AIM OF THE TASK
Filter this data down to the lines that hold "Ofiziala", and copy them.

──────

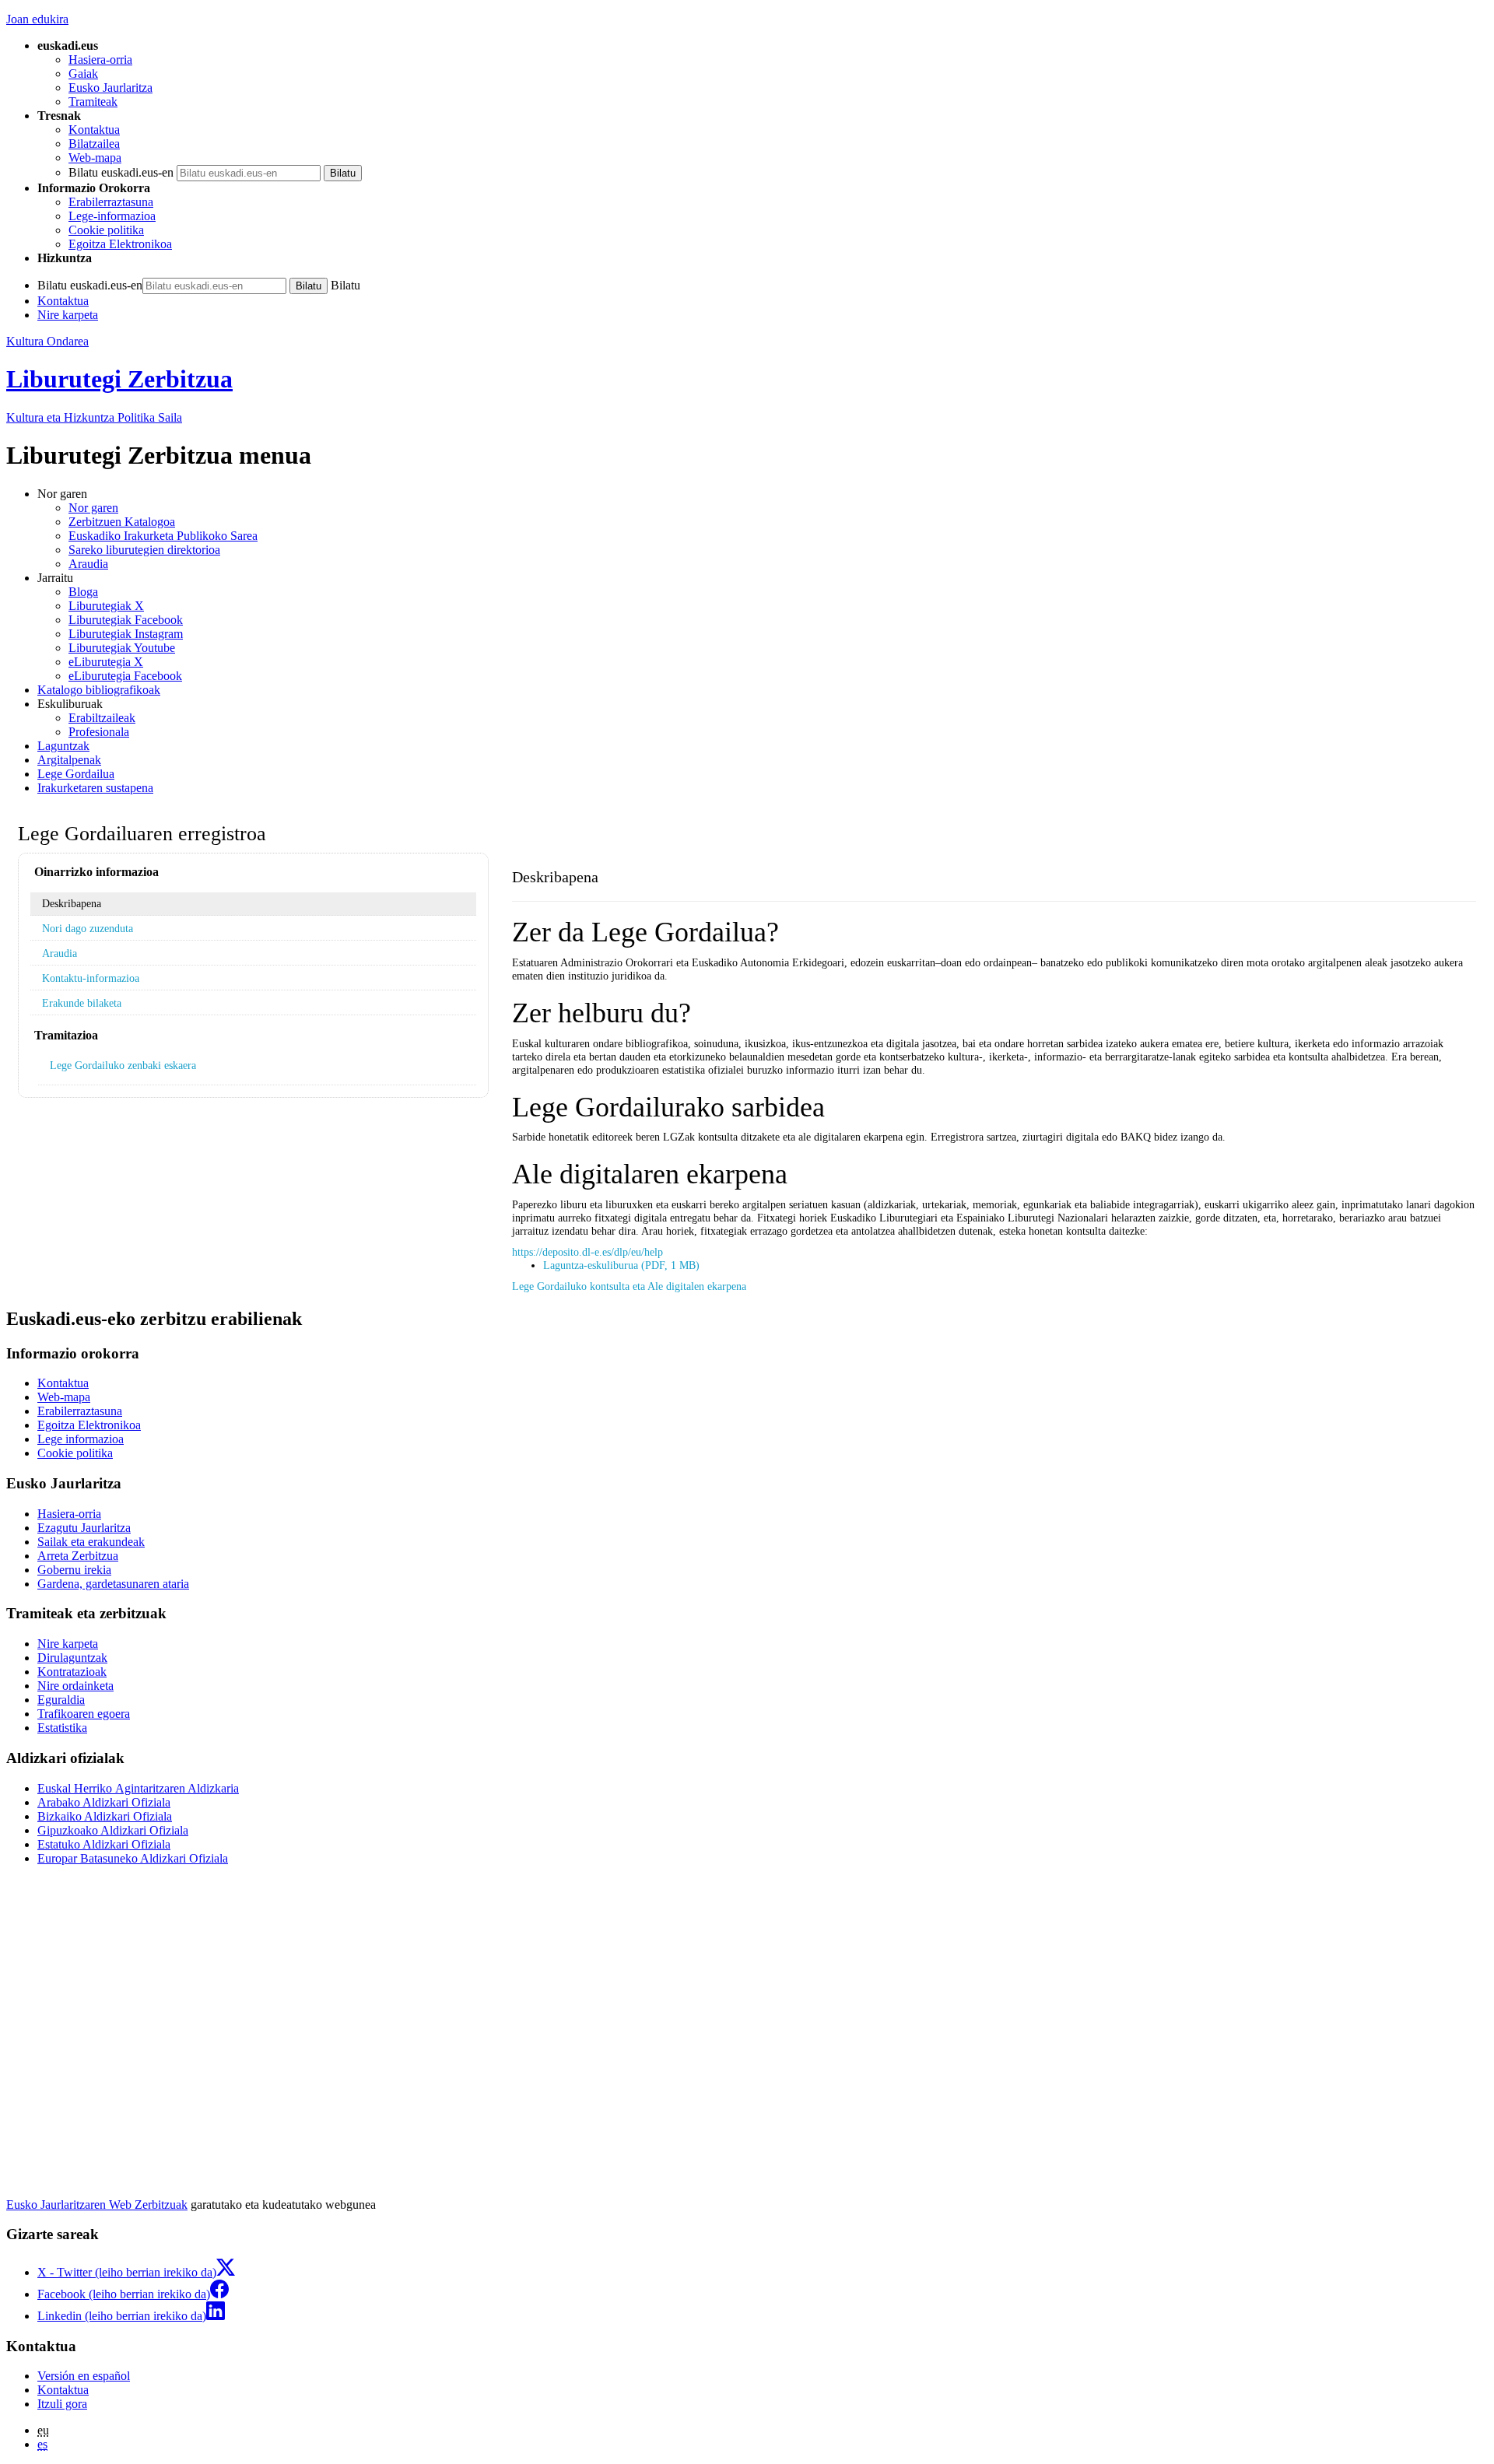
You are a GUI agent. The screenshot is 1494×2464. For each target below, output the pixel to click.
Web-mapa (94, 157)
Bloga (83, 591)
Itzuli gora (62, 2403)
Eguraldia (61, 1699)
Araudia (88, 563)
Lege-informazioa (112, 216)
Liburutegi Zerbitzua (119, 379)
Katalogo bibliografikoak (98, 689)
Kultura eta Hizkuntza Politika (94, 417)
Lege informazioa (80, 1439)
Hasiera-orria (100, 59)
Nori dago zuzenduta (87, 928)
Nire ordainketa (75, 1685)
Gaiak (83, 73)
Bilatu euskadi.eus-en (121, 172)
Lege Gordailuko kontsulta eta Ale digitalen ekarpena (629, 1286)
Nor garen (93, 507)
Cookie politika (106, 230)
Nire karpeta (67, 314)
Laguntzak (63, 745)
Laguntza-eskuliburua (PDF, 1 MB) (621, 1265)
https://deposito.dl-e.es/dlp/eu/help (587, 1252)
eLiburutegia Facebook (125, 675)
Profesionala (98, 731)
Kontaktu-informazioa (90, 978)
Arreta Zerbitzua (77, 1555)
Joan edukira (37, 19)
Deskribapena (71, 903)
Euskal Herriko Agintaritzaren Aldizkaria (138, 1788)
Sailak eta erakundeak (91, 1541)
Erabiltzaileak (101, 717)
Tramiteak (92, 101)
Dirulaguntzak (72, 1657)
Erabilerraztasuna (110, 202)
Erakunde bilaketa (81, 1003)
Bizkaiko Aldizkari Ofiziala (104, 1816)
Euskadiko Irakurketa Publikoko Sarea (163, 535)
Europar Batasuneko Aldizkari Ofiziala (132, 1858)
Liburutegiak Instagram (125, 633)
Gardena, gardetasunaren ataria (113, 1583)
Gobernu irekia (74, 1569)
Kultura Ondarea (47, 341)
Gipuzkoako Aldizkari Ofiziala (112, 1830)
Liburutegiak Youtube (121, 647)
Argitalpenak (69, 759)
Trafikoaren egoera (83, 1713)
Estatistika (62, 1727)
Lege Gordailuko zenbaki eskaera (123, 1065)
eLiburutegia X (105, 661)
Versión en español (83, 2375)
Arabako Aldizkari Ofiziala (103, 1802)
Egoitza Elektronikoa (120, 244)
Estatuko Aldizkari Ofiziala (103, 1844)
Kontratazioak (72, 1671)
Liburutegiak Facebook (125, 619)
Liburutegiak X (106, 605)
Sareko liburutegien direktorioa (144, 549)
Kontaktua (94, 129)
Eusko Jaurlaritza (110, 87)
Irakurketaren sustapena (95, 787)
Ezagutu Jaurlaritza (84, 1527)
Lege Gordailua (75, 773)
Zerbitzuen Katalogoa (121, 521)
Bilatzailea (94, 143)
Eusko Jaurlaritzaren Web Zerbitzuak (97, 2204)
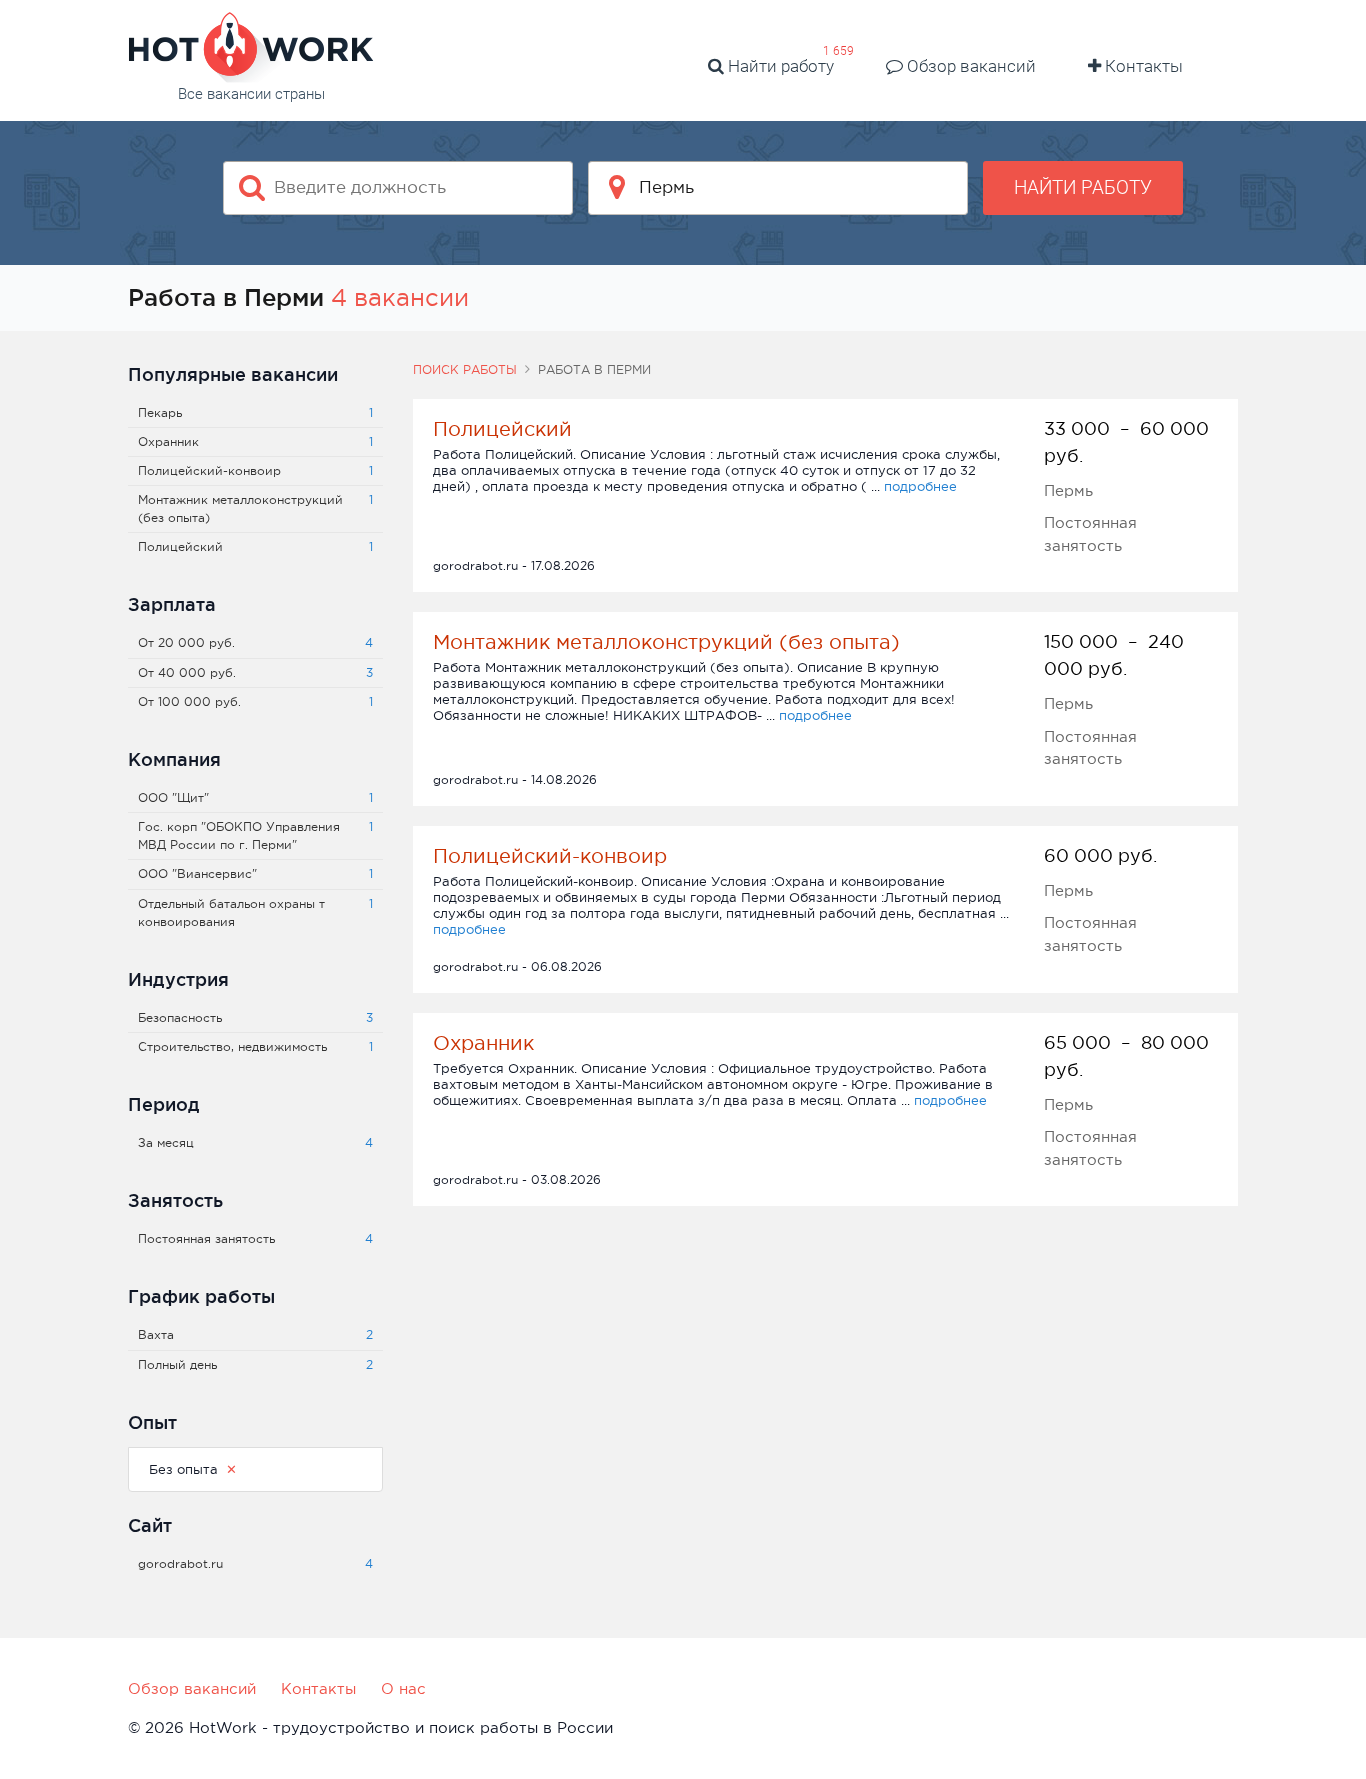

──────

SOLUTION TO THIS TASK
Bizkaiko Aldizkari Ofiziala (104, 1816)
Europar Batasuneko Aldizkari Ofiziala (132, 1858)
Gipuzkoako Aldizkari Ofiziala (112, 1830)
Arabako Aldizkari Ofiziala (103, 1802)
Estatuko Aldizkari Ofiziala (103, 1844)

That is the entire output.